In fact, several studies in clinical research have shown that information processing biases play an important role in the onset, maintenance and relapse or recovery in mental disorders such as for instance eating disorders (Watkins, Martin, Muller, & Day, 1995), depression (Wells, & Beevers, 2010), schizophrenia (Moritz & Laudan, 2007); anxious disorders (Tata, Leibowitz, Prunty, Cameron, & Pickering, 1996; Spokas, Rodebaugh & Heimberg, 2007) (See also Chapter 7 and 8); among other mental disorders. Because of it, many therapies have started to be used in mental disorders such as Metacognitive Training (Moritz & Woodward, 2007b), Cognitive Bias Modification Therapy (CBMT) (MacLeod & Mathews, 2012) or Cognitive behavioural therapy (CBT) (Garety, Kuipers, Fowler, Chamberlain, & Dunn, 1994). The logical of these therapies is controlling these cognitive biases to improve the prognosis for mental disorders and an effective recovery (for more detail see Chapter 7, 8 and 10).
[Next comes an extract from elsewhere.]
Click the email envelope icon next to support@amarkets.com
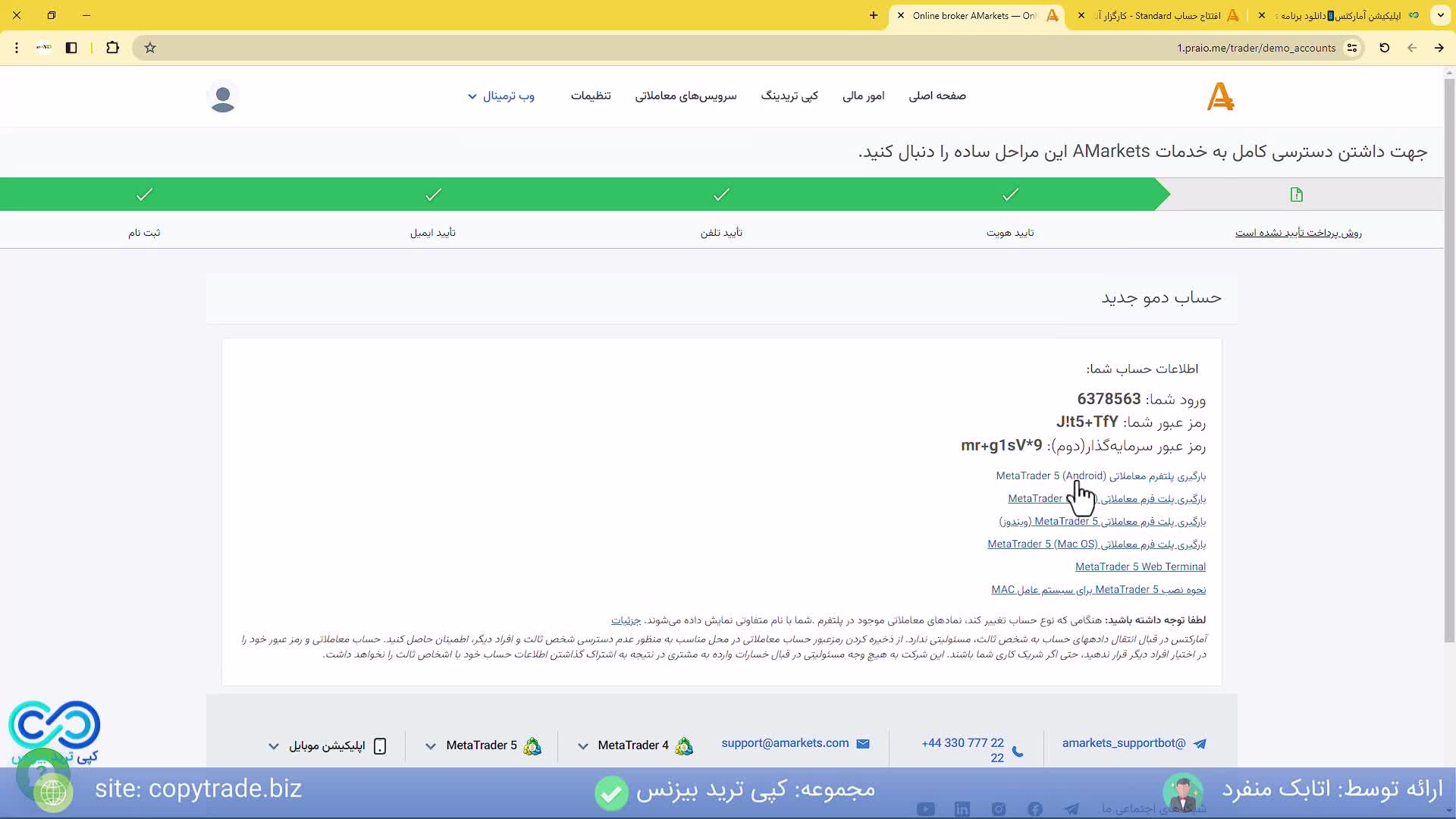Screen dimensions: 1456x819 (863, 744)
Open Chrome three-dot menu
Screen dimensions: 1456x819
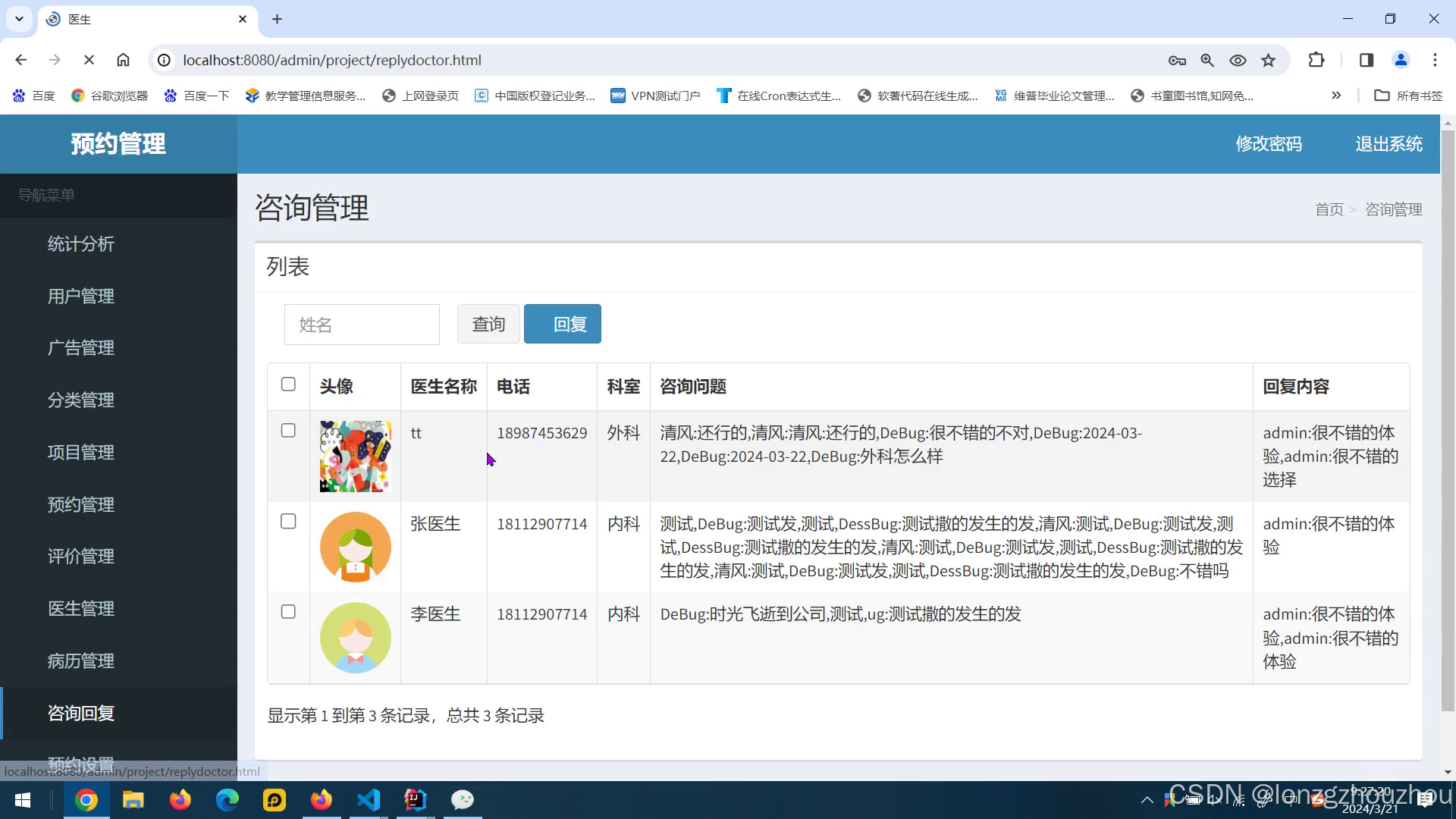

On the other hand, also these biases have been thoroughly investigated in healthy populations with diverse ages like youth (Timbremont, Braet, Bosmans, & Van Vlierberghe, 2008; Field, 2006); middle adults age (Meusel, MacQueen, Jaswal, & McKinnon, 2012); older adults (Lee & Knight, 2009); with gender differences (Zhao, Zhang, Chen, & Zhou, 2014; Tan, Ma, Gao, Wu, & Fang, 2011; D’Lasnow, 2011); with both right and left-handers (Marzoli, Lucafò, Pagliara, Cappuccio, Brancucci, & Tommasi, 2015), among other attributes or characteristics.

Moreover, these biases have been studied in different areas of research, such as, political elections (Blank, Fischer & Erdfelder, 2003); health (Kiviniem & Rothman, 2006); advertising (Braun & Loftus, 1998); education (D’Lasnow, 2011); drug consumer (Begh, Munafò, Shiffman, Ferguson, Nichols, Mohammed…Aveyard, 2013; Lubman, Peters, Mogg, Bradley, & Deakin, 2000); sports (Chuang, Huang, Lung, & Hung, 2013), legal decisions (Harley, 2007); economy (Hölzl, Kirchler, & Rodler, 2002), among other areas of society. Notice that these cognitive biases would be influencing constantly the decision-making process. It is easy to assume that many of the fields of society, where daily decisions are made, would be influenced and affected by them. Many times these biases help us make quick and appropriate decisions and other times erroneous and / or illogical decisions.